En su origen más remoto, la joya se tenía por objeto relacionado con la magia. Joyas de todo tipo se utilizaron como amuleto. Así, en la Persia e India antiguas se colocaban joyas en la boca de los enfermos, atribuyéndoles poderes curativos y revitalizadores. Incluso cuando moría alguien, se acompañaba el cadáver de cuantas joyas poseía a fin de que le sirviera de adorno en el mundo de los arcanos.
En el Egipto antiguo las joyas eran parte imprescindible del vestido, parte tan importante que una doncella podía ir desnuda, pero no sin joyas. Las jóvenes eran presentadas a sus esposos, previa consumación del matrimonio, con el único ornato de un cíngulo de piedras de colores alrededor de su cintura, diciéndole: «Ahí tienes la alegría de tus noches y la ayuda para tus días».

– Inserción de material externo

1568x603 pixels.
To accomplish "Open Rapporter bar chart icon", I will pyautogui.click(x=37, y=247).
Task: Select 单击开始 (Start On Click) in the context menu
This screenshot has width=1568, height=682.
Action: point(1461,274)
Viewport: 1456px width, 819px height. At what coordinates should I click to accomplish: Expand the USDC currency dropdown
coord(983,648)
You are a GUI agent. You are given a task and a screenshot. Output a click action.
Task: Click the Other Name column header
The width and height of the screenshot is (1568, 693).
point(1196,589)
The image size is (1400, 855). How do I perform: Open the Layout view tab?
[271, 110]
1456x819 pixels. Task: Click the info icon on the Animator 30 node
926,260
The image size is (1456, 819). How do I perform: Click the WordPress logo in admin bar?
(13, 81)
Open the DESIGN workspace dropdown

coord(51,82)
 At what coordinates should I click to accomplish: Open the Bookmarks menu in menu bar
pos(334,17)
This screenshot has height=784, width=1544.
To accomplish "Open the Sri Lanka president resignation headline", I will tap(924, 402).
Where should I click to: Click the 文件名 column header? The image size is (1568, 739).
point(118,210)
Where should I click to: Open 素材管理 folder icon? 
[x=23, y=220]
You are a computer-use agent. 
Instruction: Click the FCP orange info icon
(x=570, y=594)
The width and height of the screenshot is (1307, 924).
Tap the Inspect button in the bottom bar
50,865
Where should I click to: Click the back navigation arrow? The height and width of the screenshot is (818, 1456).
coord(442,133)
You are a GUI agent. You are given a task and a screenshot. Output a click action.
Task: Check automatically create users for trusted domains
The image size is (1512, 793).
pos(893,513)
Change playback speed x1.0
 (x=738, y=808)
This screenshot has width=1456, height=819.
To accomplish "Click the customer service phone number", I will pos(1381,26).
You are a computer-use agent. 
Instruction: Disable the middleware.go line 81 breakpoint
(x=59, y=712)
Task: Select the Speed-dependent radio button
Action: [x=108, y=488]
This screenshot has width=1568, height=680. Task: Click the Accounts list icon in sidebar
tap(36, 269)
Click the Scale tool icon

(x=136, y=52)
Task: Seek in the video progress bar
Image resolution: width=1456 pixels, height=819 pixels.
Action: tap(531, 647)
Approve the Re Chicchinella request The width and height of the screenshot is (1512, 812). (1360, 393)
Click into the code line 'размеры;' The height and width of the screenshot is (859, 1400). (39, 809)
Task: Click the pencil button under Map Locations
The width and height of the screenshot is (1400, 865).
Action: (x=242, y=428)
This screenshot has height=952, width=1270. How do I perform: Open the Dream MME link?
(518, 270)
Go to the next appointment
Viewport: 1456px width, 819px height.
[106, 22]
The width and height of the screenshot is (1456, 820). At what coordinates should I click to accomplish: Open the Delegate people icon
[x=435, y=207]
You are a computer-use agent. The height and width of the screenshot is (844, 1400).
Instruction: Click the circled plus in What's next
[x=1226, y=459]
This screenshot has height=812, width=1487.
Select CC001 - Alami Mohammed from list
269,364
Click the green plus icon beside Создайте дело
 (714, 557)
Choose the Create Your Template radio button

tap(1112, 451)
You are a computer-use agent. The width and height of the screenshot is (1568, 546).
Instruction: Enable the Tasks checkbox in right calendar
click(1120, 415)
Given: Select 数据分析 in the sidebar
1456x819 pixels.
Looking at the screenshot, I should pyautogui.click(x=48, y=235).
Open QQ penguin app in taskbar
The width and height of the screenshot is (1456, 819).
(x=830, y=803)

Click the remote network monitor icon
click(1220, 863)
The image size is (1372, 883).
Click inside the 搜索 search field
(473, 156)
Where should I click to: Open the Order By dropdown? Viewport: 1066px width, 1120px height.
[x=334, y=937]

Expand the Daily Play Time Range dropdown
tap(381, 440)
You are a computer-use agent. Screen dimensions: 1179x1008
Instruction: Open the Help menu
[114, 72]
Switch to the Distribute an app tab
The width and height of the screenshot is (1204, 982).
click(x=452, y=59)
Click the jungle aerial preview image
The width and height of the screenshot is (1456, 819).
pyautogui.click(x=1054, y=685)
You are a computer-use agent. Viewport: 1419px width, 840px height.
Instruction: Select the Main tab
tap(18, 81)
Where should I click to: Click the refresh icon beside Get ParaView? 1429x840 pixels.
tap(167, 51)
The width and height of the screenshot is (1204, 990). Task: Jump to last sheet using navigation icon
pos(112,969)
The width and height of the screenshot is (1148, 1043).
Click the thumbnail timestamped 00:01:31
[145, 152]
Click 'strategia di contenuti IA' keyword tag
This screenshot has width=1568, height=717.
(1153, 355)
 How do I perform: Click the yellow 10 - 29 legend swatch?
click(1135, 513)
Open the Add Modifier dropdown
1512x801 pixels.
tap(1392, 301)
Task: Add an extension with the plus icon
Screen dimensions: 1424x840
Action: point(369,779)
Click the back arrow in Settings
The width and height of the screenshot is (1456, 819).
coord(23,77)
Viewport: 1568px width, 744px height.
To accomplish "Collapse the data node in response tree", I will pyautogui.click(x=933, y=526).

Las joyas no era necesario que fueran de oro. El concepto de valor económico que han adquirido es relativamente moderno. En un curioso libro publicado en Valladolid, en 1572, El Quilatador, su autor asegura que «no es joya porque sea de oro, sino por el arte del orfebre en acabarla». Y los lapidarios antiguos, es decir, los libros que trataban del poder de las piedras preciosas y de las gemas, se fijan, más que en el valor dinerario, en las virtudes curativas. Así, a los anillos y brazaletes se les asigna distintas habilidades según predomine en ellos una piedra determinada:
… La turquesa azul, llevada en sortijas, guarda de heridas a quien cayere del caballo; como la ágata de Sicilia, que es negra, libra a quien la llevare de mordedura de víboras, si antes ha sido mezclada con vino rojo. La ágata de Creta, que es colorada, aclara la vista y apaga la sed; como la cornalina bermeja de color cetrino puede aliviar almorranas y dolores de tripa y de madre. Pero la piedra más preciada, siendo pequeña y de resplandor cristalino, es el diamante, porque ni el fuego, ni el agua, ni el tiempo la pueden dañar ni corromper: sólo con sangre de cabrón dicen se ablanda algo…
Los pendientes, que se utilizaban en Egipto hace más de seis mil años, simples aros que atravesaban las orejas, también eran considerados joyas. Se vestían para atraer sobre el usuario la mirada alegre, y encender el interés. Como se verá cuando tratemos de ellos en particular, fueron igualmente objeto de utilización mágica. Pero la pieza de joyería por excelencia, aparte de la sortija, fue el collar. Siempre tuvo el collar una consideración mágica e incluso política. Representó desde sus orígenes al poder, el mando y el dominio sobre el mundo de lo visible y de lo oculto. Era, como el anillo, representación a gran escala del círculo cerrado, talismán perfecto, el más poderoso de cuantos amuletos pudiera fabricar cualquier brujo o gran sacerdote. Lo usaban los reyes, los sumos pontífices y los ministros del faraón. Cuando el arqueólogo ingles H. Carter descubrió la tumba de Tutankamon, alrededor de su cuello se encontraba el gran collar de ciento sesenta y seis placas de oro cuyo diseño representa a la diosa buitre Nekhbet, que sostiene en sus garras un jeroglífico grabado cuyo texto dice: «He aquí el círculo perfecto del mando».